Exercise: From the line with "Task: Click the empty" to the final line of the records, reproduce every line exactly and only those lines.

[Stored data entries]
§ §

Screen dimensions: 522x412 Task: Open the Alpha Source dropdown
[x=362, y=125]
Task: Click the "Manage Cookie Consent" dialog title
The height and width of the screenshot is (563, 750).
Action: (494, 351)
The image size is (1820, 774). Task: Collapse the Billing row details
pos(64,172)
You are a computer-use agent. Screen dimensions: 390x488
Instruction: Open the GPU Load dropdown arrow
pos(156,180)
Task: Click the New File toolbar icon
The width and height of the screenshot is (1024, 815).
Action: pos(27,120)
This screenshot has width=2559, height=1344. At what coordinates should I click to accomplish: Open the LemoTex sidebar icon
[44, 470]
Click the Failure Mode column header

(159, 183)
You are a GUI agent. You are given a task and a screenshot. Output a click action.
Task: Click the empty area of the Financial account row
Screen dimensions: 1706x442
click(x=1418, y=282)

§ §

Written answer:
Task: Click the empty area of the Financial account row
Screen dimensions: 1706x442
click(x=1418, y=282)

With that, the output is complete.